Textauszug:
* * * * * * *
Lampenfieber

Frankfurt am Main: Bühne

Eigentlich hatte ich mir vorgenommen, das im hohen Alter (… no comment) abzulegen, aber leider geht es mir heute immer noch wie zu Schulzeiten: Jeden Morgen habe ich Bauchgrimmen, bevor ich zur Arbeit gehe. Ob das der normale Schulbesuch war, von Klassenarbeiten ganz zu schweigen, im Studium vor Seminaren oder Prüfungen (weniger in den Vorlesungen) oder jetzt – morgens schlägt mein Magen Kapriolen. Er sagt Hallo, er drückt, er meldet sich wie ein Stein im Schuh, ignorierbar, aber nervig.

Das fängt an, wenn ich mich ins Auto setze oder aufs Fahrrad, nimmt zu, wenn ich zu den letzten Kreuzungen, der letzten Ampel komme, das Auto parke, dann ist der Gipfel erreicht. Keine Sorge, erbrochen habe ich mich noch nie.
* * * * * * *
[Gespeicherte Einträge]
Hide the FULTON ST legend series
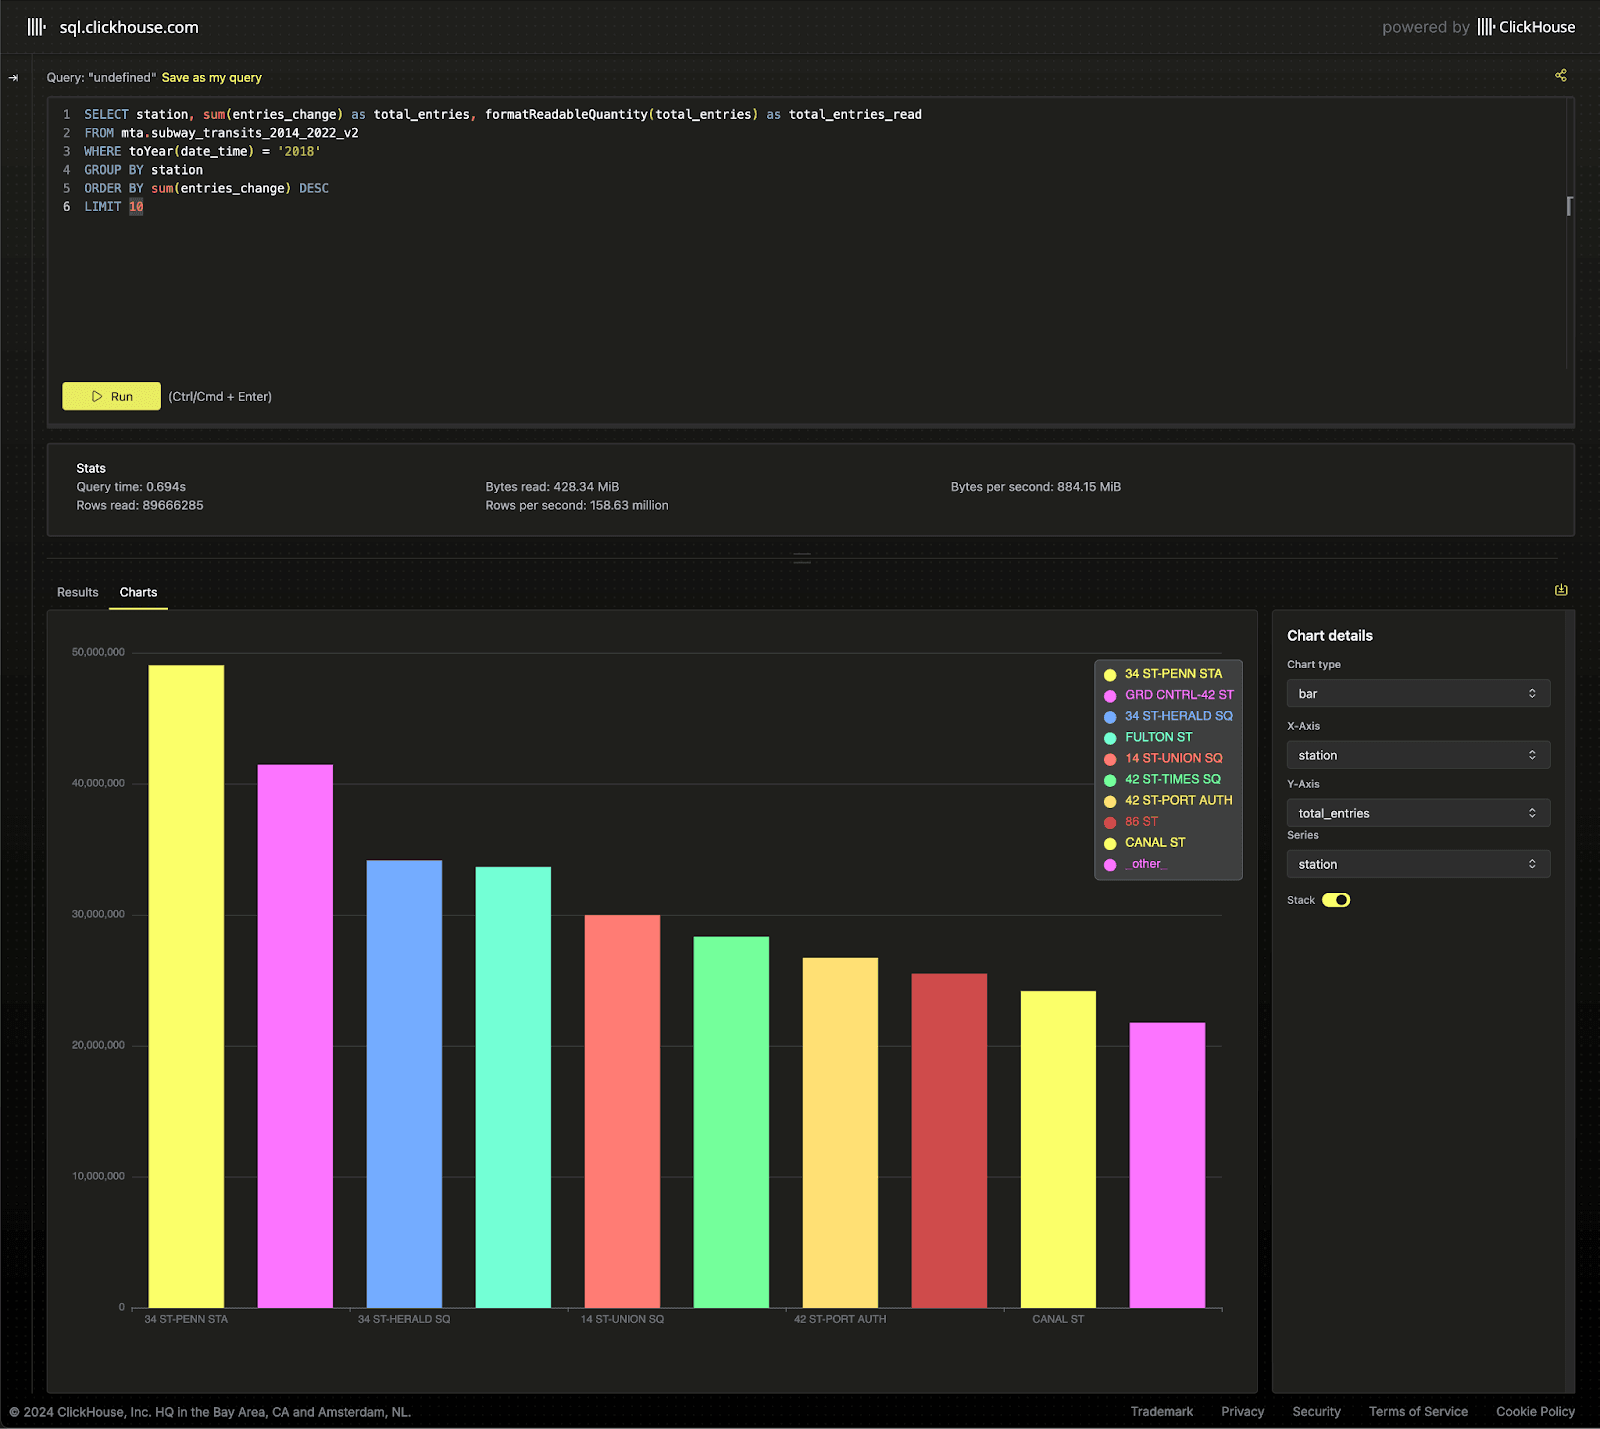[x=1157, y=737]
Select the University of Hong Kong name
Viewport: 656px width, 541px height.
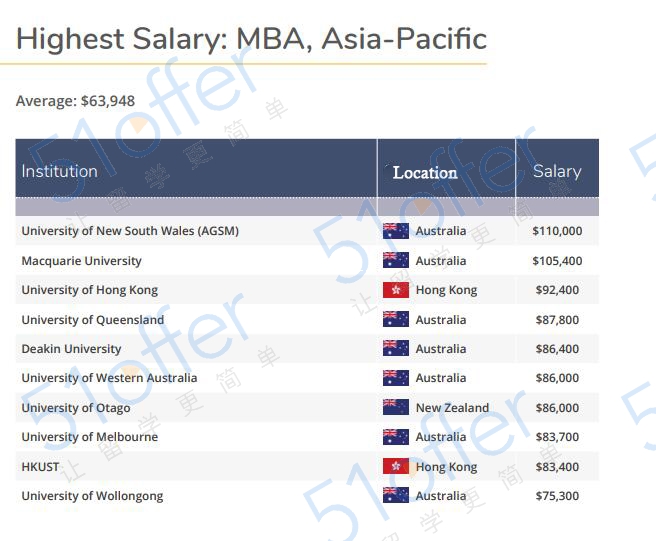(90, 290)
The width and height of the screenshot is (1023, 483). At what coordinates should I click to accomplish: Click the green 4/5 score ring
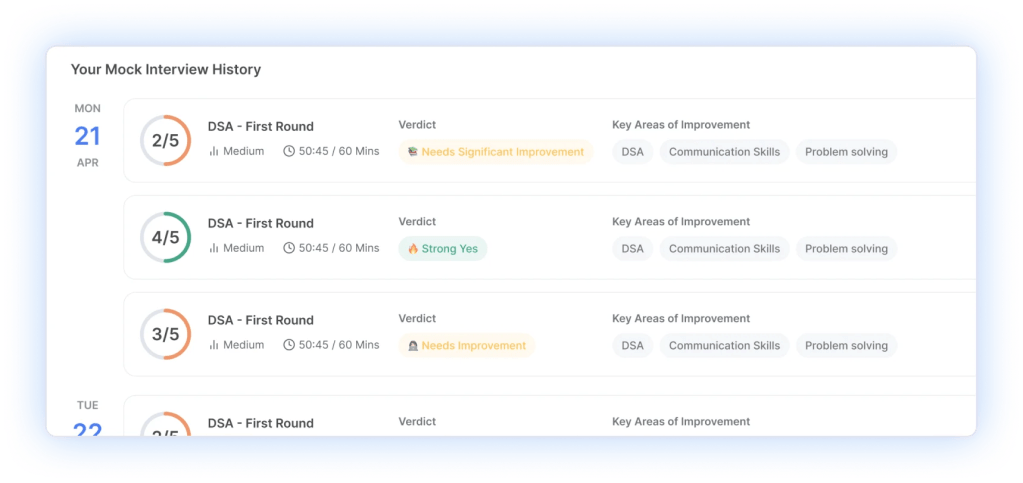coord(165,238)
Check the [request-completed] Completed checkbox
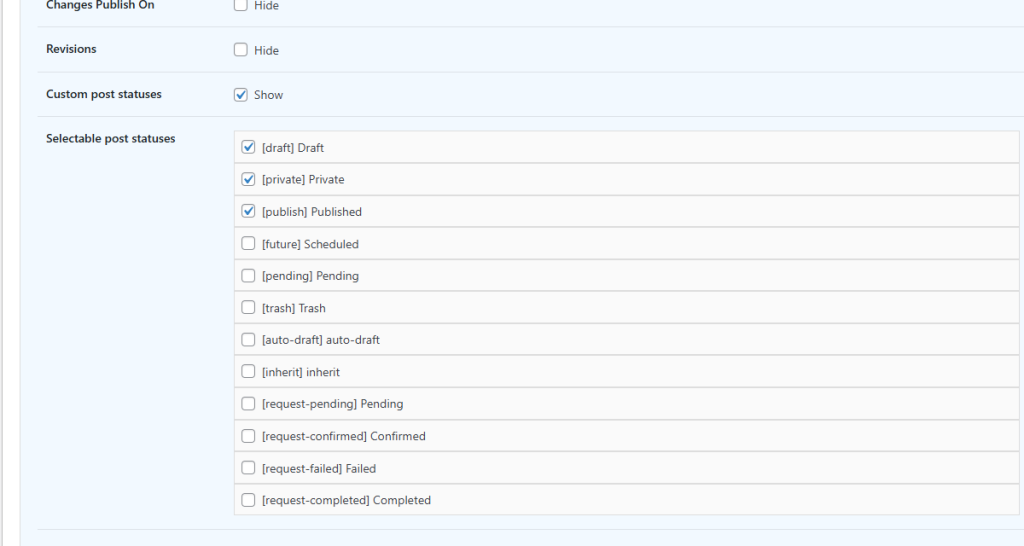Screen dimensions: 1024x546 coord(249,499)
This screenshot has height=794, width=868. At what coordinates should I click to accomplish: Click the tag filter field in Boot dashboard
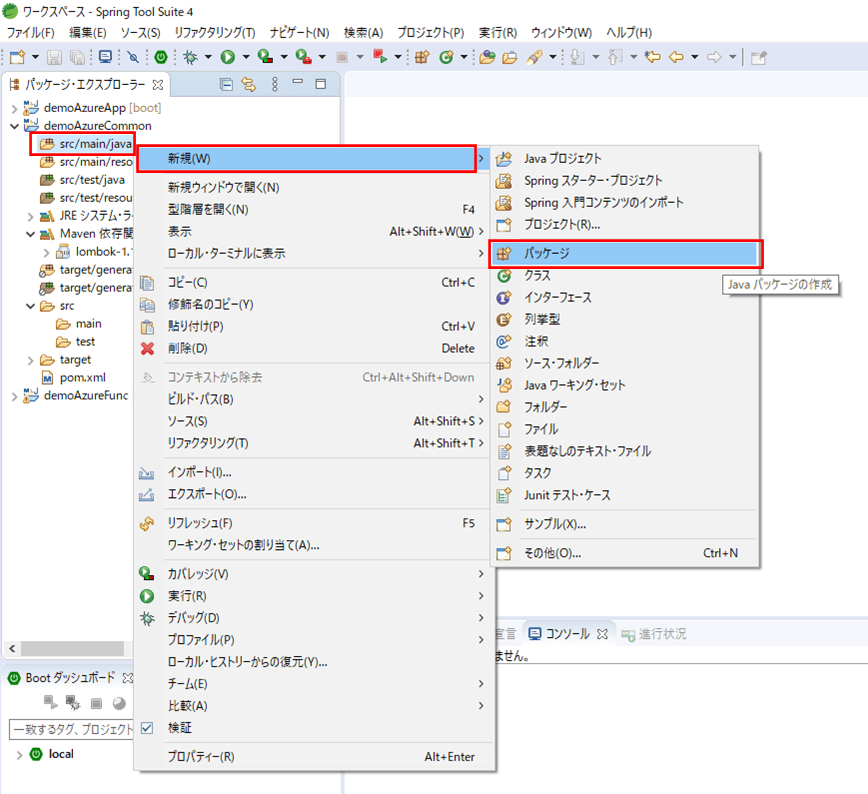point(60,727)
* * * * * * *
Aufgabe: Kannst du aus dem Textauszug die Stelle zwischen „Eigentlich hatte ich“ und „mich noch nie.“, beide eingeschlossen, wortgetreu herausziehen? Maßgeblich ist allein der Textauszug.

Antwort:
Eigentlich hatte ich mir vorgenommen, das im hohen Alter (… no comment) abzulegen, aber leider geht es mir heute immer noch wie zu Schulzeiten: Jeden Morgen habe ich Bauchgrimmen, bevor ich zur Arbeit gehe. Ob das der normale Schulbesuch war, von Klassenarbeiten ganz zu schweigen, im Studium vor Seminaren oder Prüfungen (weniger in den Vorlesungen) oder jetzt – morgens schlägt mein Magen Kapriolen. Er sagt Hallo, er drückt, er meldet sich wie ein Stein im Schuh, ignorierbar, aber nervig.

Das fängt an, wenn ich mich ins Auto setze oder aufs Fahrrad, nimmt zu, wenn ich zu den letzten Kreuzungen, der letzten Ampel komme, das Auto parke, dann ist der Gipfel erreicht. Keine Sorge, erbrochen habe ich mich noch nie.